** Exercise inputs follows **

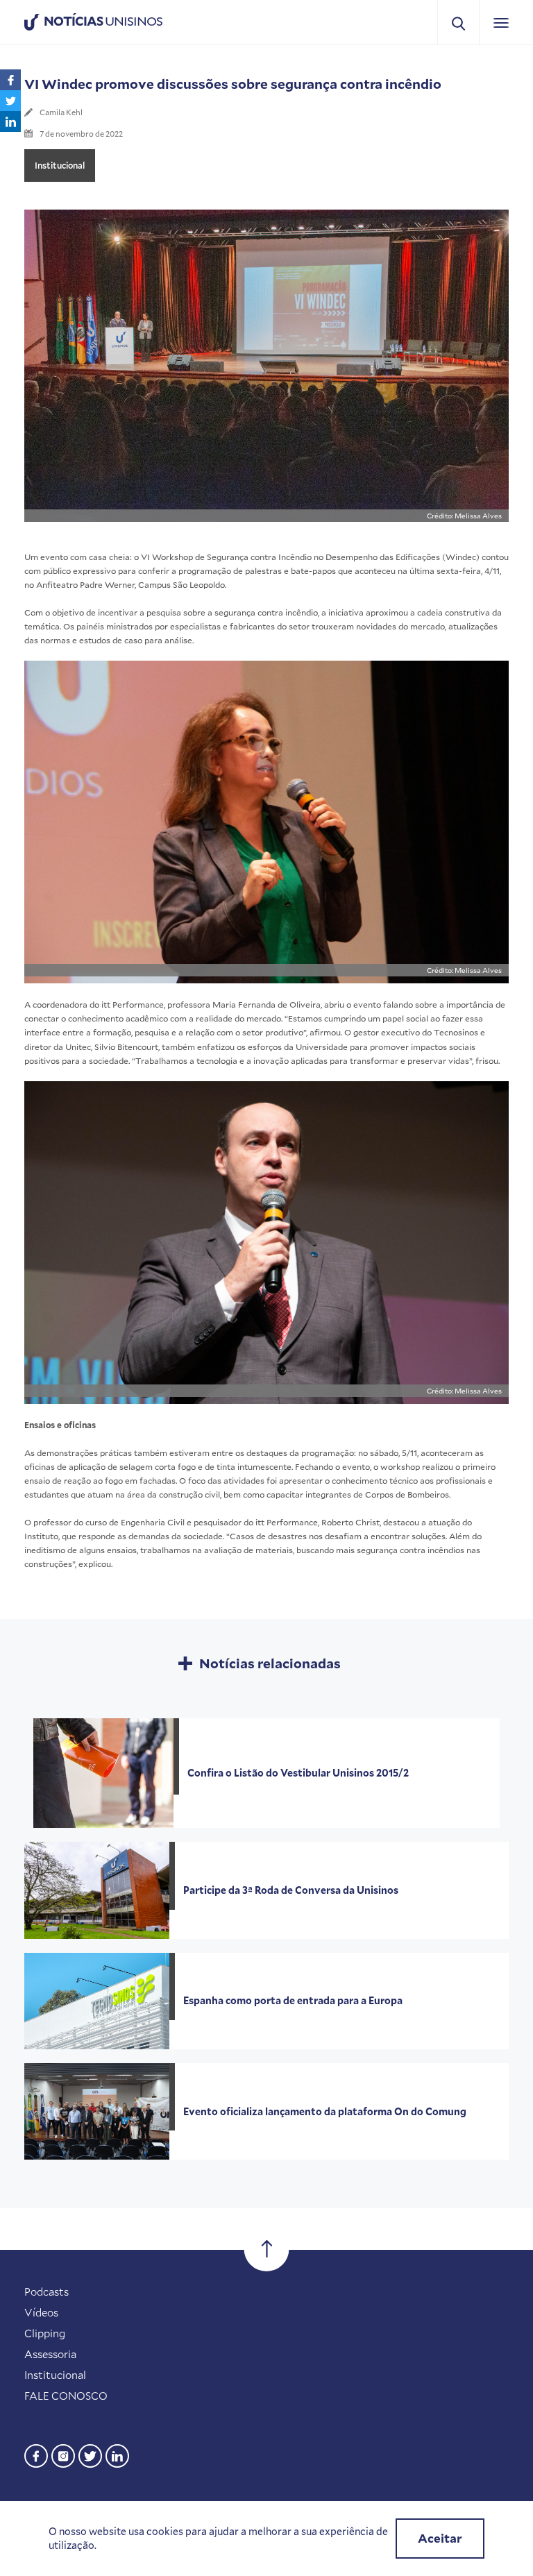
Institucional (60, 165)
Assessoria (50, 2354)
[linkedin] (117, 2454)
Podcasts (46, 2291)
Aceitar (440, 2538)
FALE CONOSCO (66, 2396)
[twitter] (90, 2454)
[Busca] (458, 23)
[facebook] (36, 2454)
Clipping (44, 2333)
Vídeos (41, 2312)
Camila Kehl (61, 112)
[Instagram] (63, 2454)
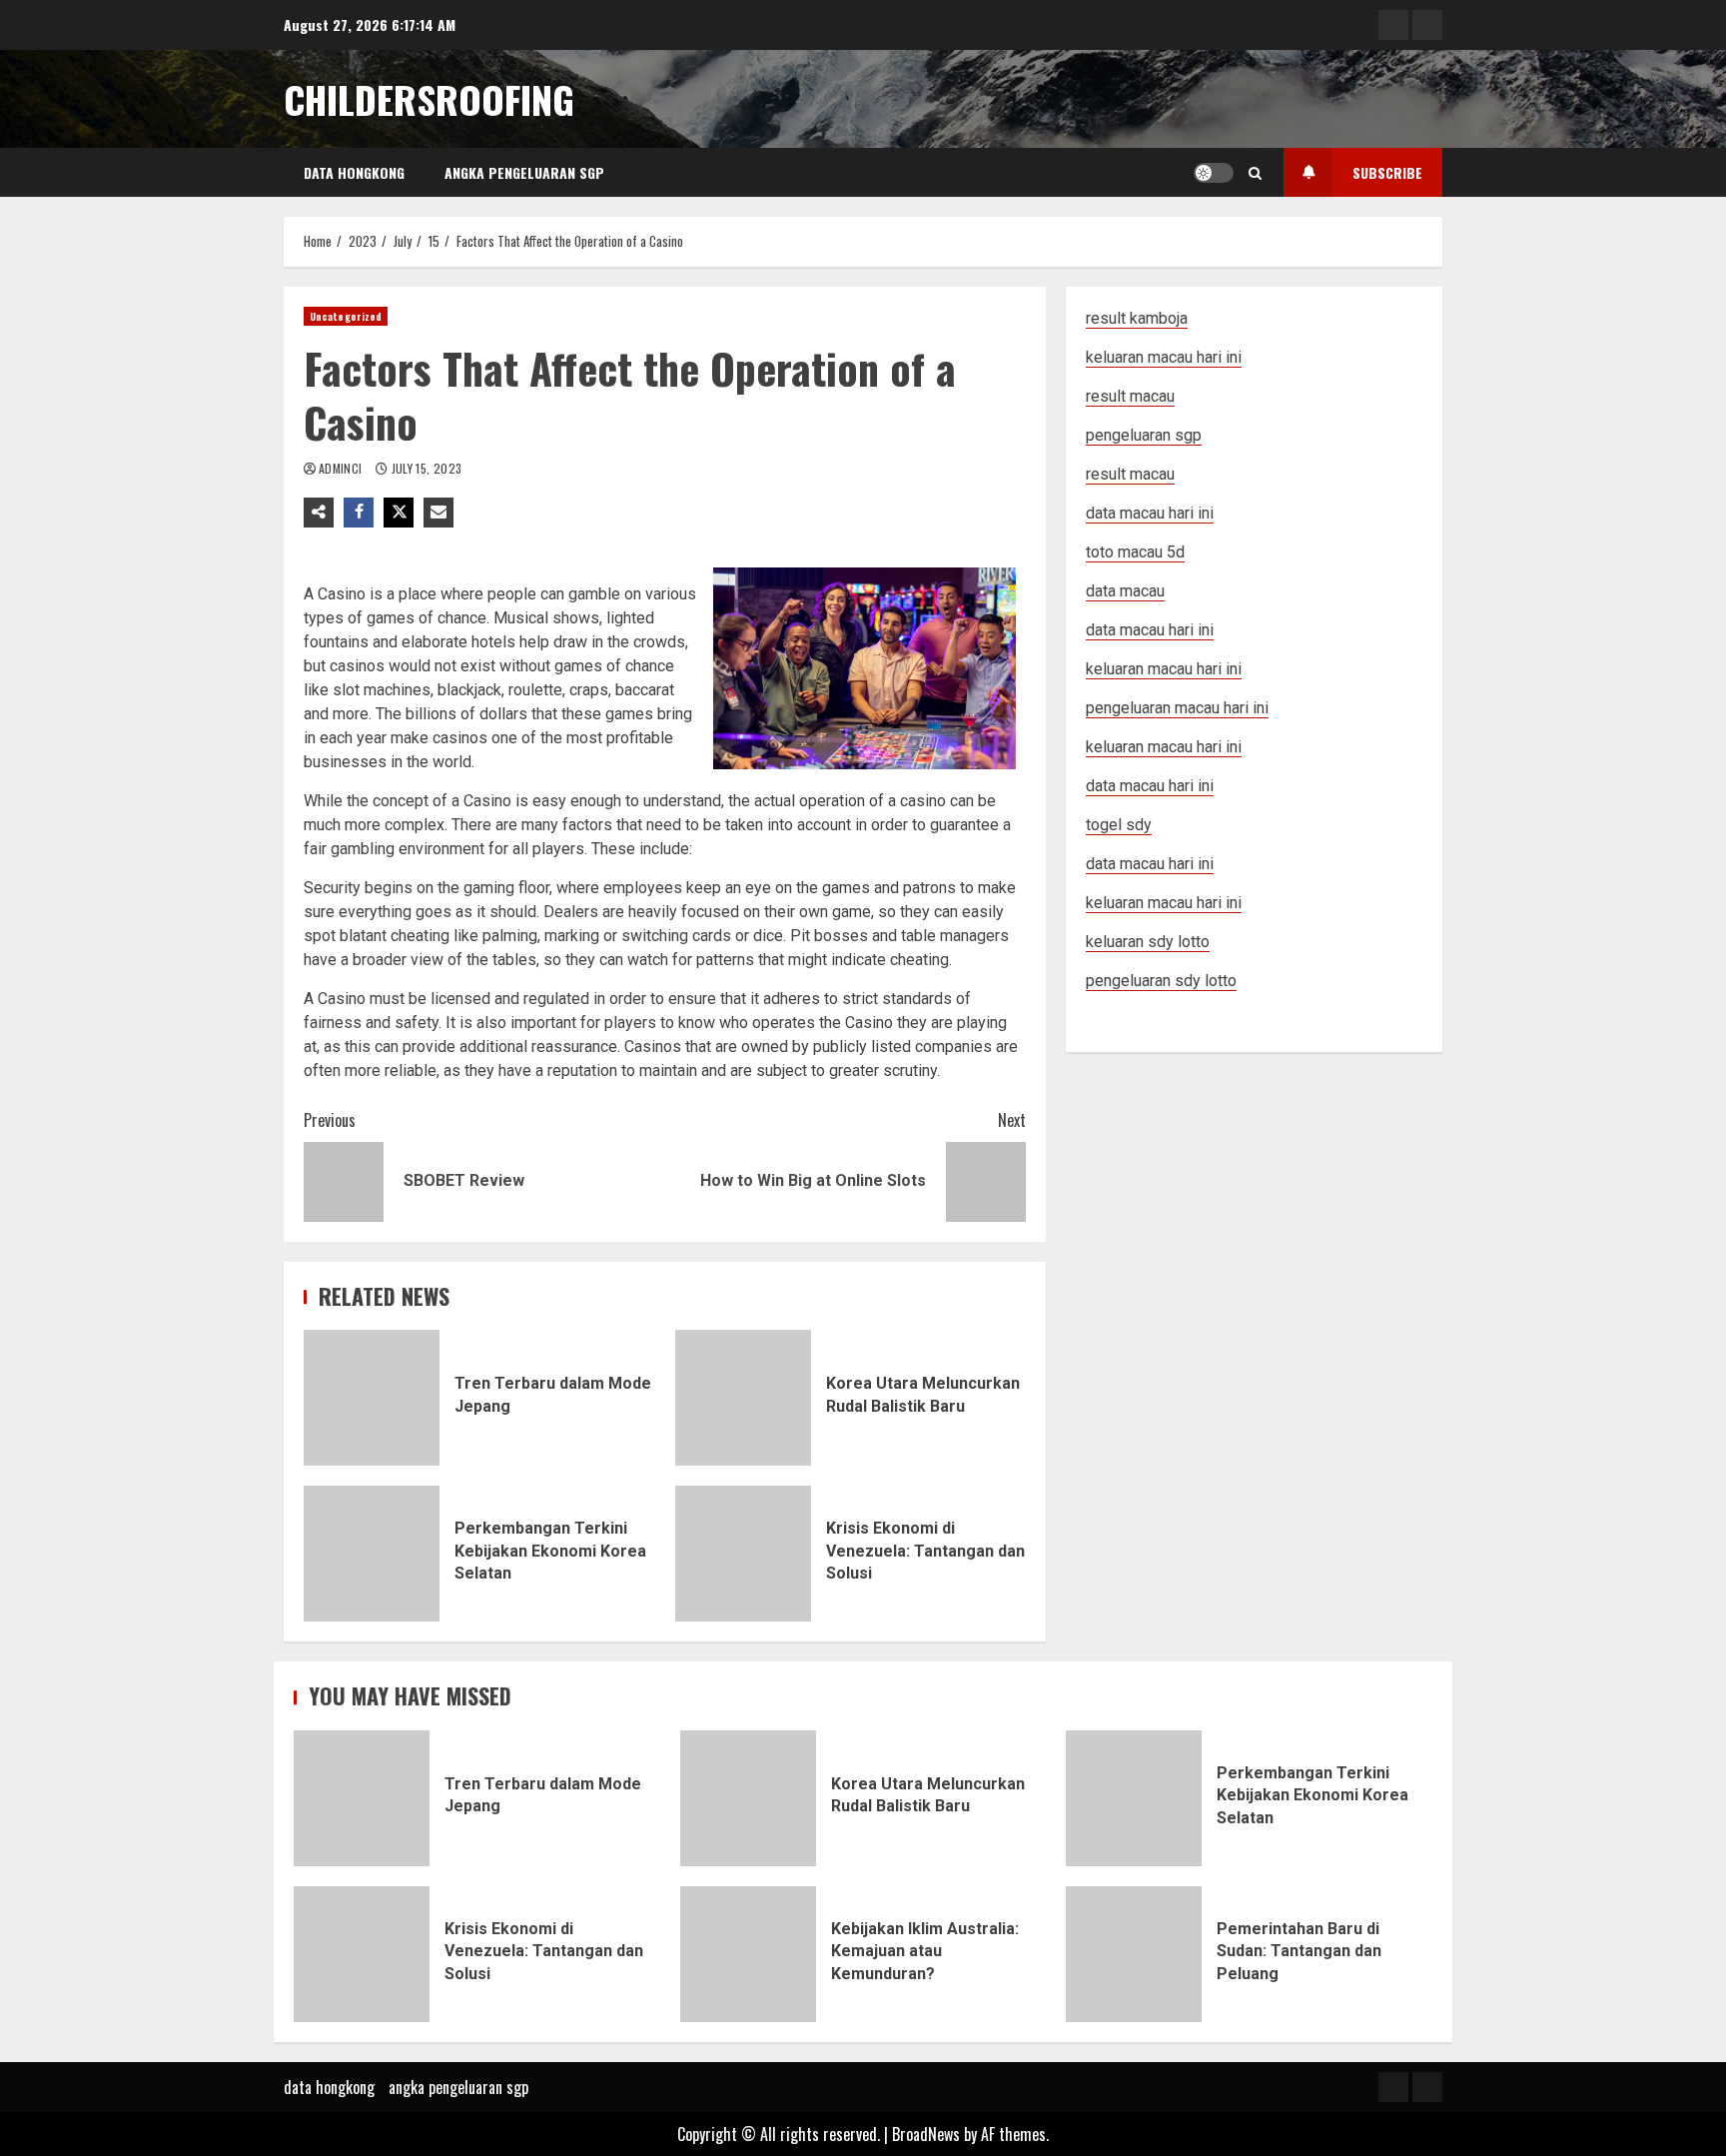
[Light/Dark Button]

** End of Exercise inputs **

Please repeat every record above exactly, leaving the pictures out.

Result for this task:
Institucional (60, 165)
Assessoria (50, 2354)
[linkedin] (117, 2454)
Podcasts (46, 2291)
Aceitar (440, 2538)
FALE CONOSCO (66, 2396)
[twitter] (90, 2454)
[Busca] (458, 23)
[facebook] (36, 2454)
Clipping (44, 2333)
Vídeos (41, 2312)
Camila Kehl (61, 112)
[Instagram] (63, 2454)
[Light/Dark Button]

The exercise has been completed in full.